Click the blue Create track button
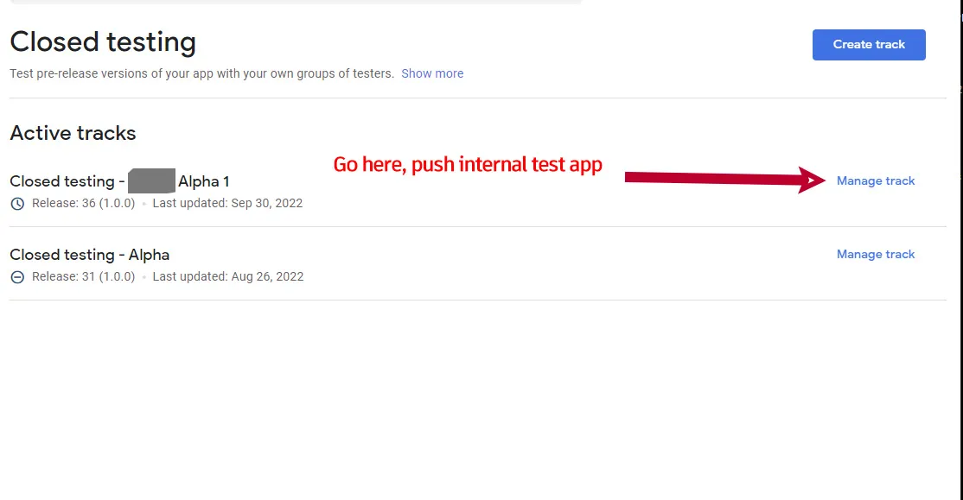The image size is (963, 500). click(869, 45)
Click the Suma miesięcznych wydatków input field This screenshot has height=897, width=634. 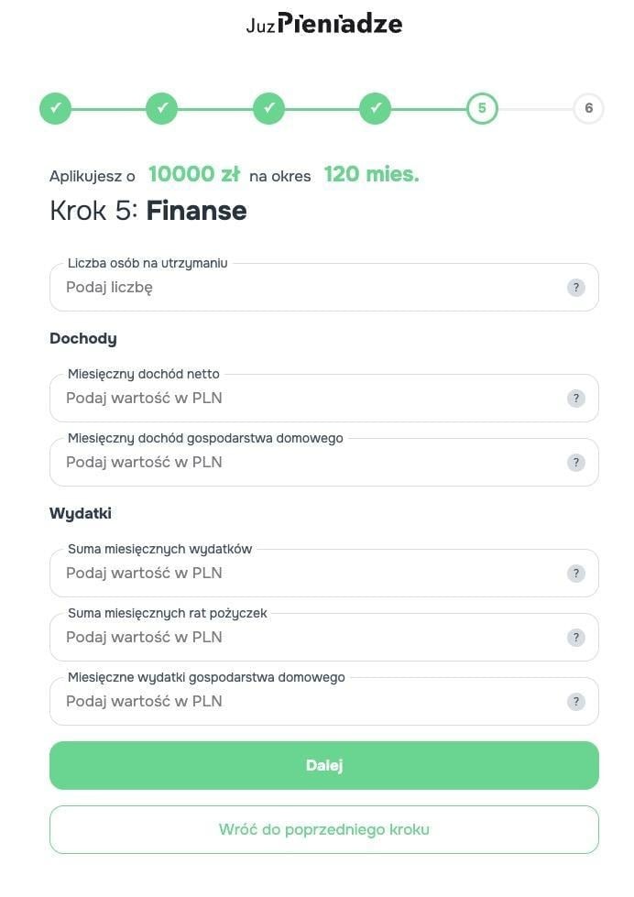pos(275,573)
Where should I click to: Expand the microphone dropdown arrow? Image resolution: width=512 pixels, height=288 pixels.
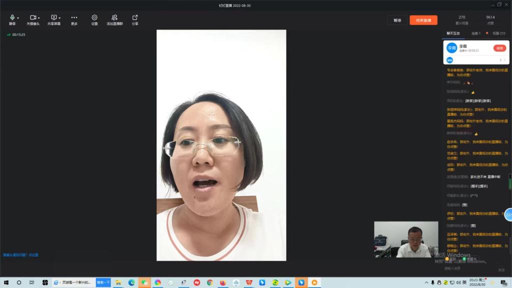(18, 18)
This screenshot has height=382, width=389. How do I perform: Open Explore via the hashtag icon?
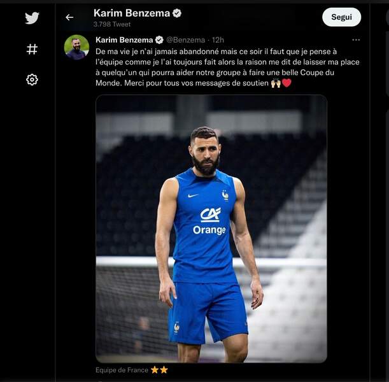coord(32,49)
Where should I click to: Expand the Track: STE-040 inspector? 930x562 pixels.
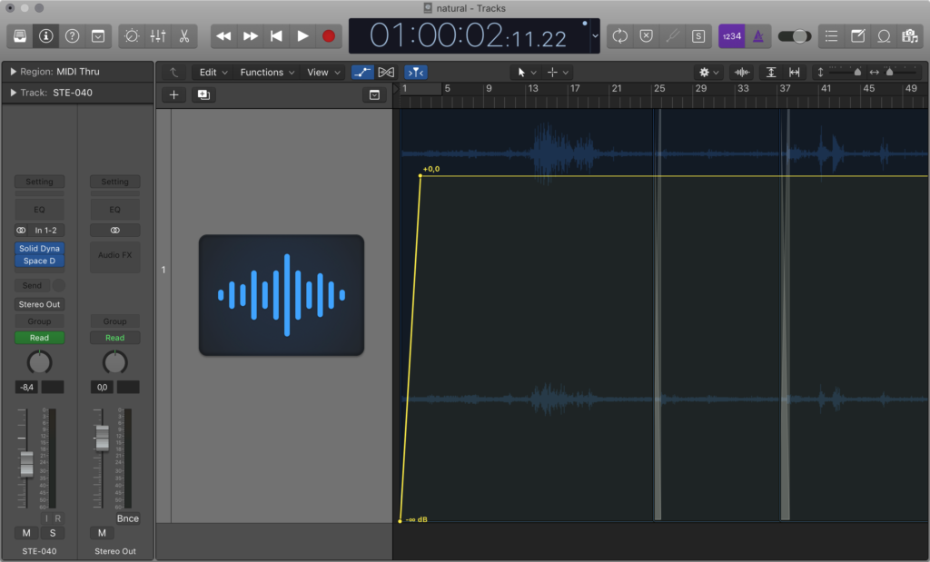[x=14, y=93]
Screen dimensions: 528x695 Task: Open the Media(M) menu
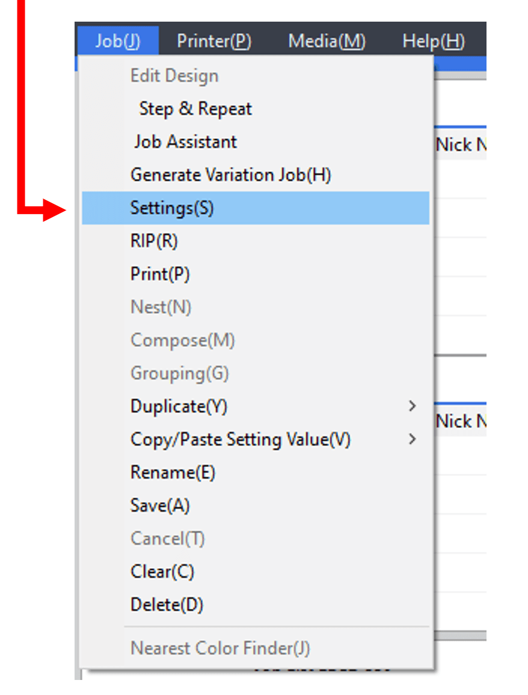pos(327,41)
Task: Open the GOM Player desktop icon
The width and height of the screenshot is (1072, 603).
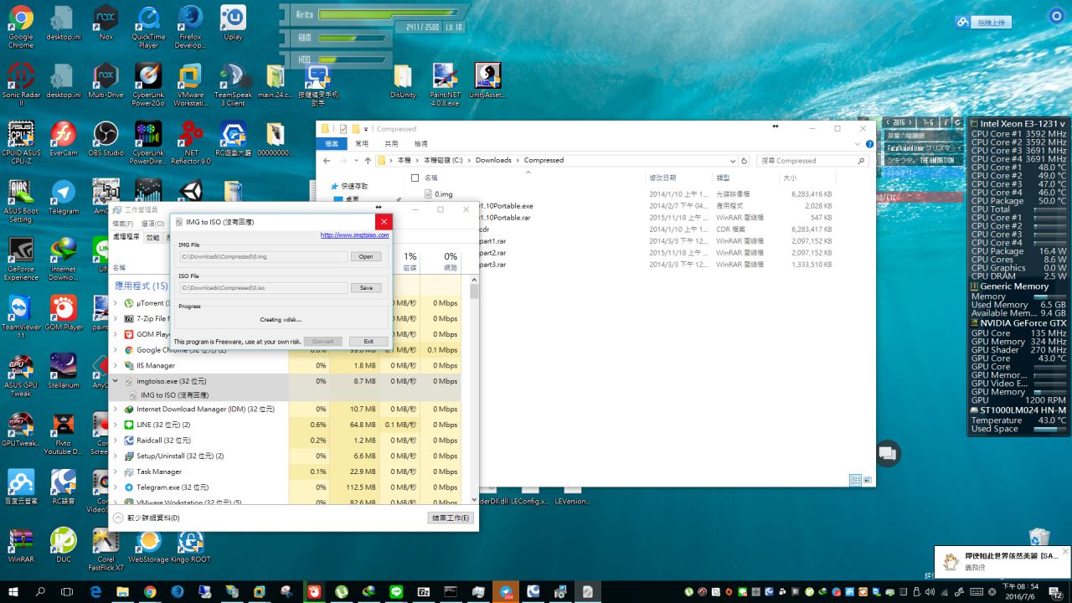Action: point(63,308)
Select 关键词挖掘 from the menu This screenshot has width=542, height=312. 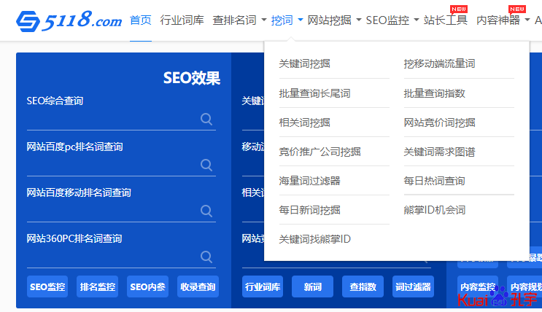coord(304,64)
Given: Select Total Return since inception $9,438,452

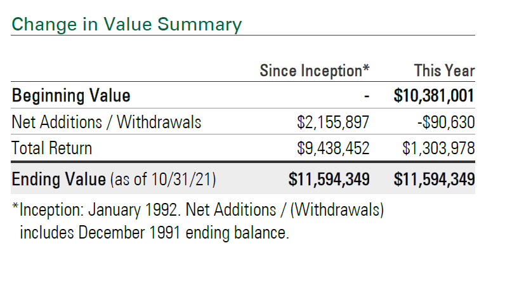Looking at the screenshot, I should tap(333, 148).
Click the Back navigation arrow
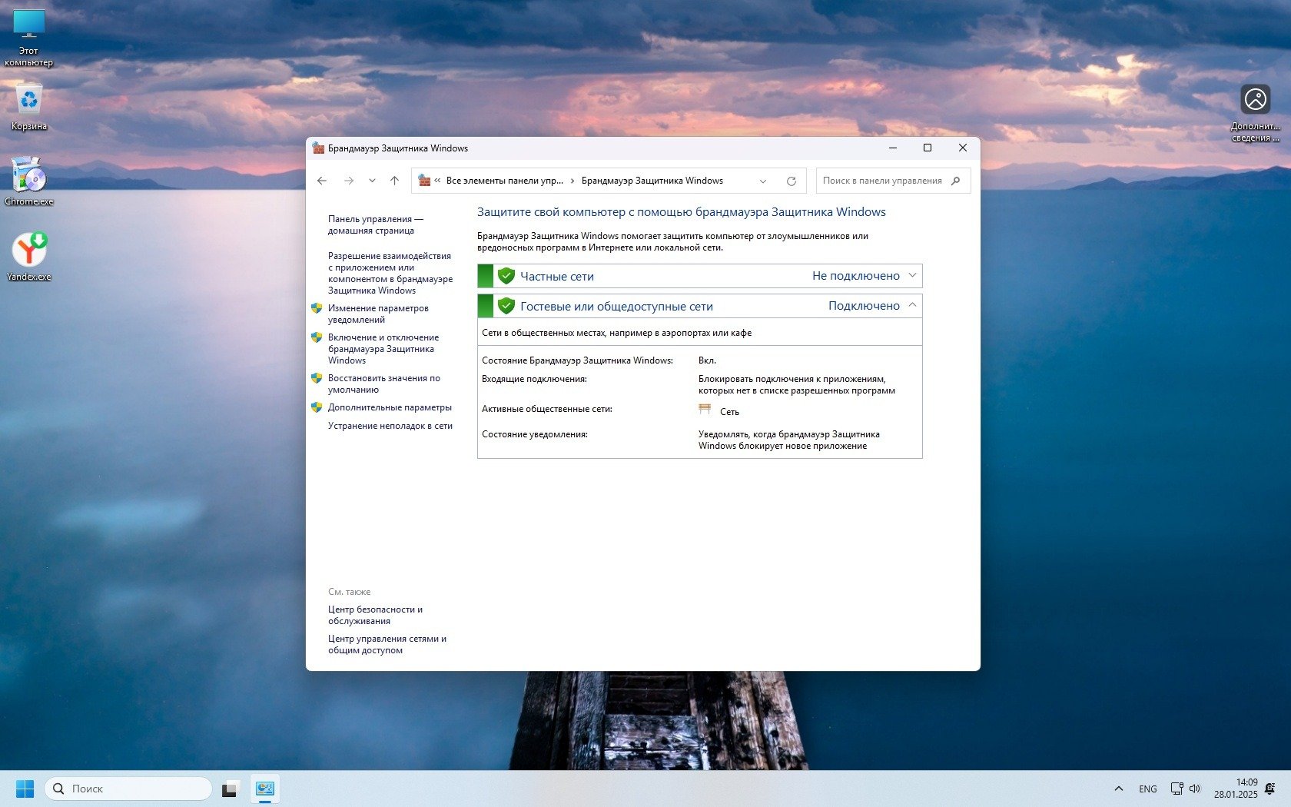 click(322, 181)
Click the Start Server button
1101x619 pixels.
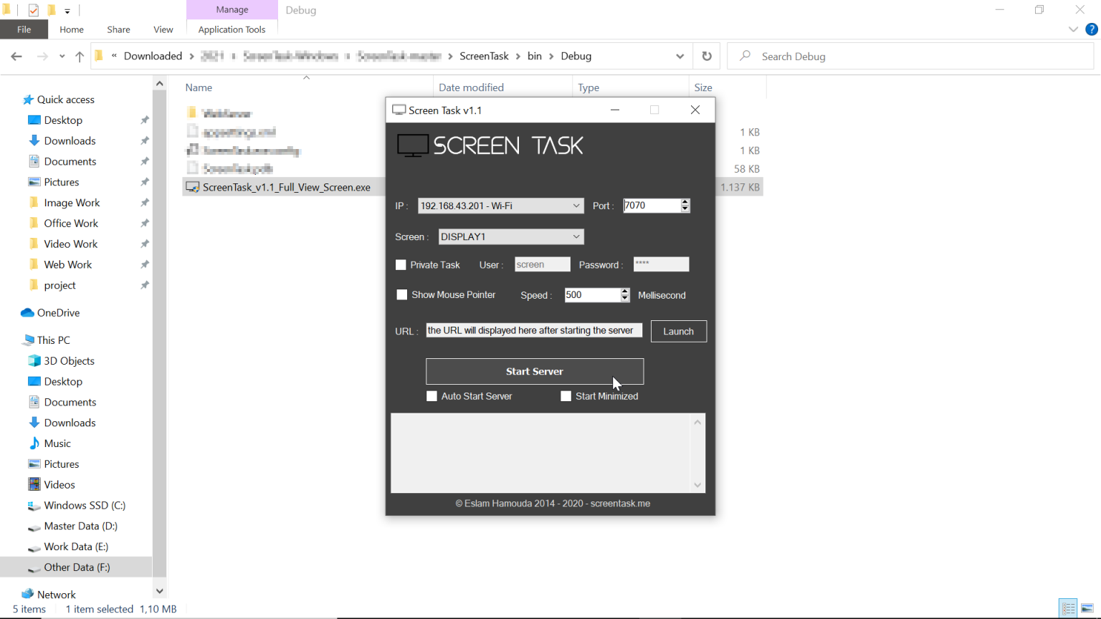[535, 371]
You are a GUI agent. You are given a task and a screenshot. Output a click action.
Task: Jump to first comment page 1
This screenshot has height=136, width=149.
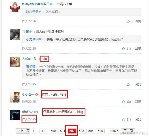[33, 131]
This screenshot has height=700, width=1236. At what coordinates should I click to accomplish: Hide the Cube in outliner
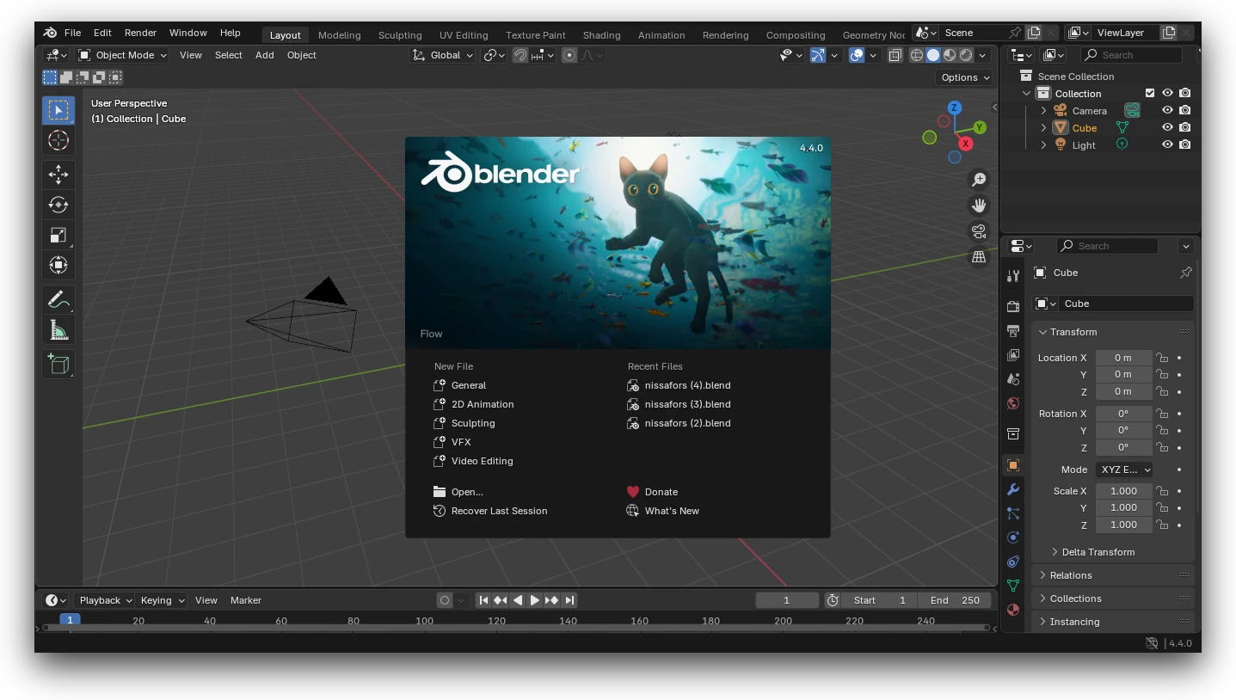pos(1167,127)
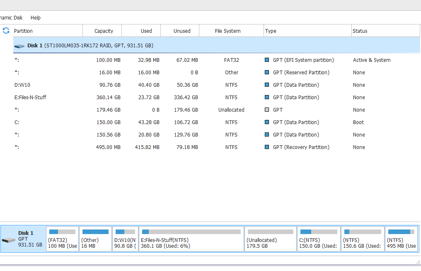This screenshot has height=271, width=421.
Task: Click the blue square icon for Recovery Partition
Action: point(267,147)
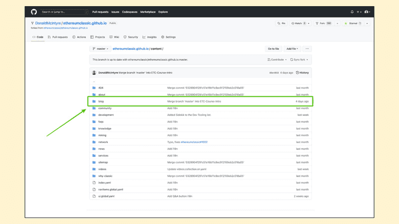This screenshot has width=399, height=224.
Task: Open the Add file dropdown
Action: point(292,49)
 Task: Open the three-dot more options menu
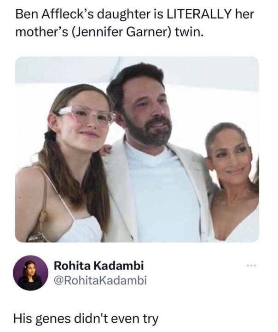[x=251, y=267]
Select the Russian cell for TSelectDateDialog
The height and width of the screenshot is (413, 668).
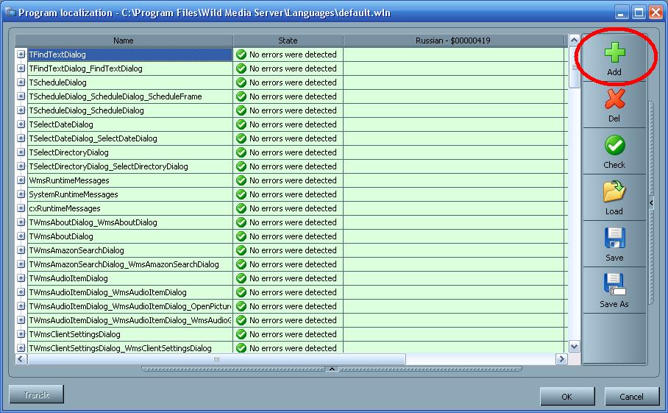coord(454,124)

# Action item
Using the material above, restate word for word the lines from the line that has "Click the Start Server button" to the last line, inclusive, with pictures omitted.

# Solution
Click the Start Server button
1101x619 pixels.
[535, 371]
You are a GUI agent. You are given a task and a screenshot. Output a click action.
Task: Jump to first comment page 1
This screenshot has height=136, width=149.
[33, 131]
This screenshot has height=700, width=1236. At what coordinates should I click to accomplish: Hide the Cube in outliner
pos(1167,127)
This screenshot has height=271, width=421.
Task: Click the blue square icon for Recovery Partition
Action: point(267,147)
This screenshot has width=399, height=224.
Task: Open the Add file dropdown
Action: point(292,49)
 Task: Open the three-dot more options menu
[x=251, y=267]
Select the Russian cell for TSelectDateDialog
The height and width of the screenshot is (413, 668).
coord(454,124)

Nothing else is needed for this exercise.